Neon Blonde - Headlines (Cover Artwork)

Neon Blonde

Headlines (2005)

Dim Mak

Plenty of musicians have taken a shot at electronic music. Artists like Bob Mould and Conor Oberst have dedicated whole albums to the endeavor, while others, like Pedro The Lion's David Banzan and Ben Gibbard, have created whole new projects as a result of the pursuit. So you might be asking yourself, who's next? How about Johnny Whitney and Mark Gajadhar of the Blood Brothers.

On Neon Blonde's debut EP Headlines, Whitney and Gajadhar take electronic music and twist it into something sick and new, much like the Blood Brothers do to hardcore. Each song seems grounded in familiar points but is soon uprooted by strange and violent interjections.

The EP opens with an almost Trent Reznor-like, industrial beat before Whitney's signature whine and a creepy organ kick in. "Headlines" could almost pass as a more stripped down song from Crimes as Whitney quickly runs through his numerous vocal personalities. He will scream, taunt, threaten, and sass you before the song is over. Just when it seems like the song has no more surprises, horns kick in that sound like a mix between Radiohead's "The National Anthem" and free-form jazz.

"Barbados Nights" comes next with its Casio programmed beat that is filled with handclaps and maraca shakes. The song's synths and guitars are faded into the background and sound like an 80's pop hit from an alternate dimension. Whitney's vocals are distorted and delayed, making his already insidious voice even more abrasive and dangerous.

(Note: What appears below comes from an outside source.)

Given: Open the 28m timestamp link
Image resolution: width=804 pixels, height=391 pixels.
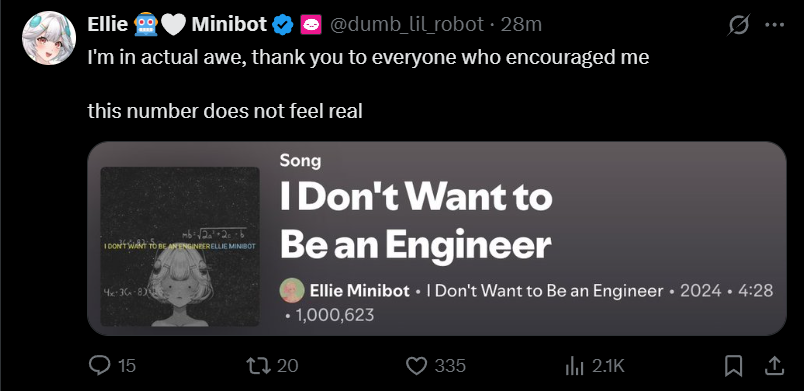Looking at the screenshot, I should (521, 24).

The EP than takes a drastic turn in sound for "Savannah Nights." Here the band is suddenly more freak folk than dancey, scream-filled electronica. The augmented acoustic guitars and bits of ambient noise play out like something from a Neutral Milk Hotel song while Whitney's layered vocals sound like a mix between David Bowie and a mental patient ranting from the corner of a padded cell.

A remix of "Headlines" by Jay Clark closes out the release. The opener suddenly becomes a more hip-hop-flavored closer, thanks to a speedy hi-hat heavy beat. Clark also takes the horns from the end of the track and samples them throughout, and adds more layers of sound by cutting noises and new instrumentation in and out.

While the songs on the EP are great pieces of music made up of interesting compositions, the short running length and fact that one of the four songs is a remix of another detract from the release a bit. Still, it seems like this EP is not really meant to stand on its own, but merely serve as a preview for the band's upcoming full-length.